Les jeunes Irakiens ne peuvent presque jamais espérer vivre dans leur propre maison après le mariage. Résignés, les hommes acceptent le fait accompli et préfèrent vivre dans une petite chambre au sein de la maison familiale plutôt que d’assumer la responsabilité d’une maison qui grèvera leur budget. Par contre, les femmes font de tout pour avoir leur propre chez soi, même exigu, en sacrifiant la moitié voire le trois-quarts de leur salaire. Et si elles osent se plaindre de la hausse des loyers, leurs époux ne manquent pas de leur reprocher d’avoir pris l’initiative de préférer leur propre chez soi à la maison des beaux-parents !

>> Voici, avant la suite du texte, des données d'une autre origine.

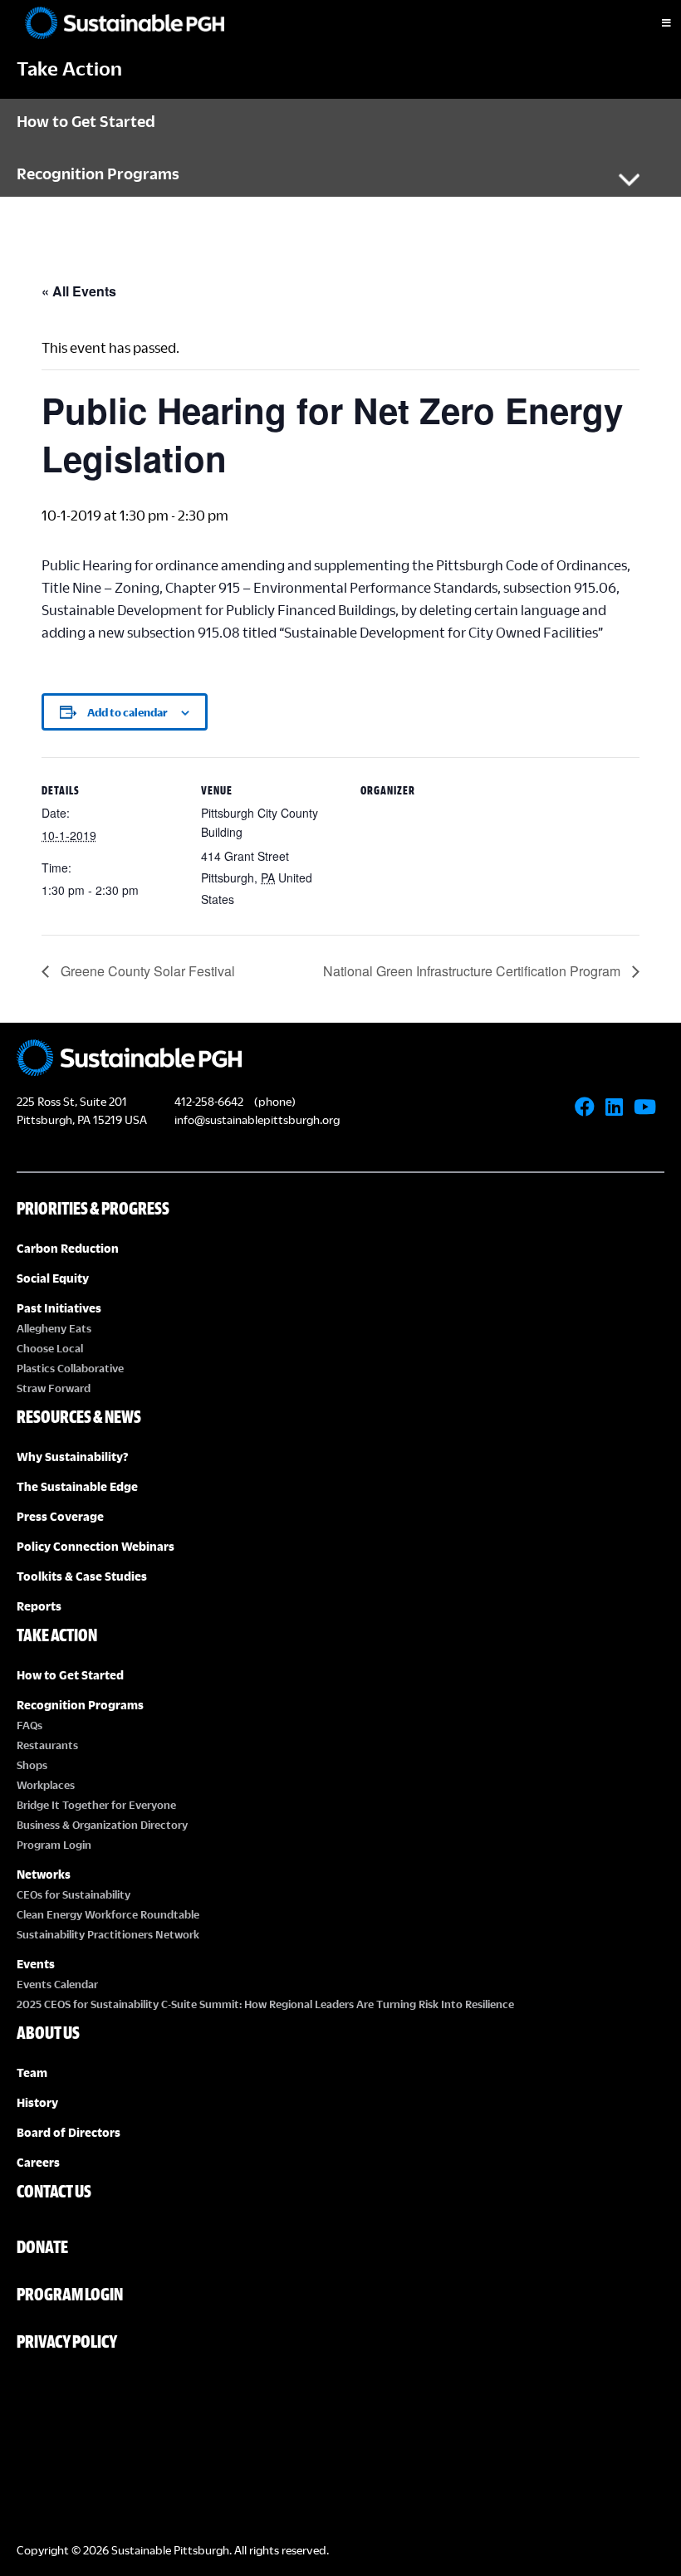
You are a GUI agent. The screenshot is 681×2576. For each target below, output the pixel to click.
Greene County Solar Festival (146, 970)
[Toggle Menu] (652, 23)
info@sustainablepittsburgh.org (257, 1119)
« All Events (79, 291)
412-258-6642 (208, 1101)
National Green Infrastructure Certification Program (473, 970)
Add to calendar (127, 712)
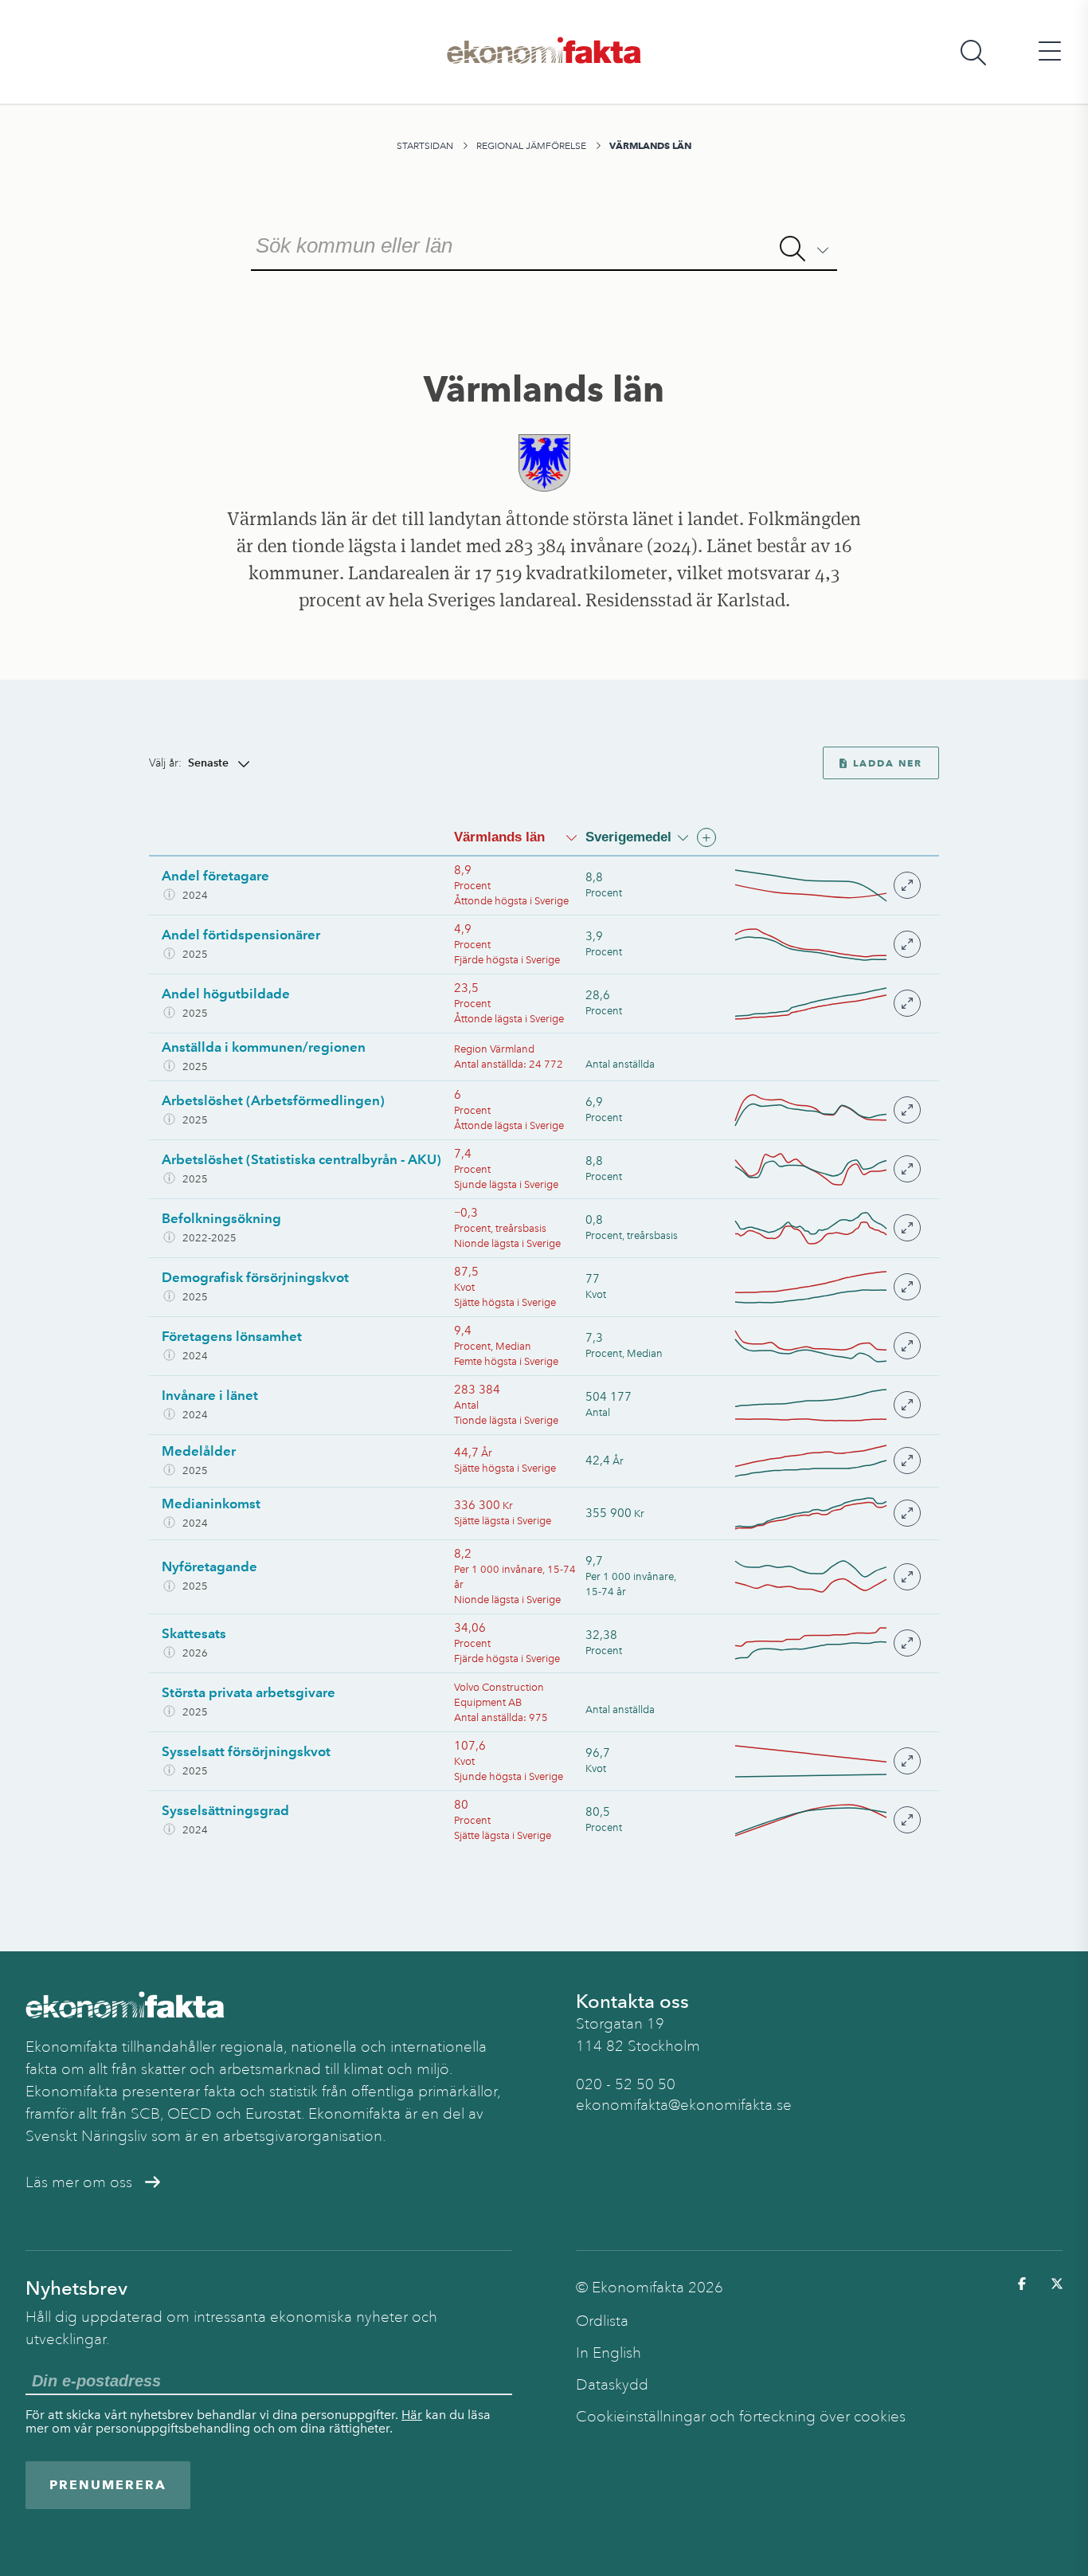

Mais habiter chez la belle-famille n’est pas de tout repos compte tenu des conflits entre belle-mère et belle-fille qui conduisent parfois au divorce. Le ministère irakien de la Justice a d’ailleurs constaté, dans ses rapports publiés en début d’année, que le taux de divorce a augmenté en Irak et surtout à Bagdad. La cause principale invoquée est la crise du logement qui pousse les jeunes couples à habiter avec la belle-famille.

Pour éviter le pire, de nombreux couples ont choisi de s’éloigner de la capitale, là où les logements sont plus abordables et là où il leur est possible de mener une vie décente.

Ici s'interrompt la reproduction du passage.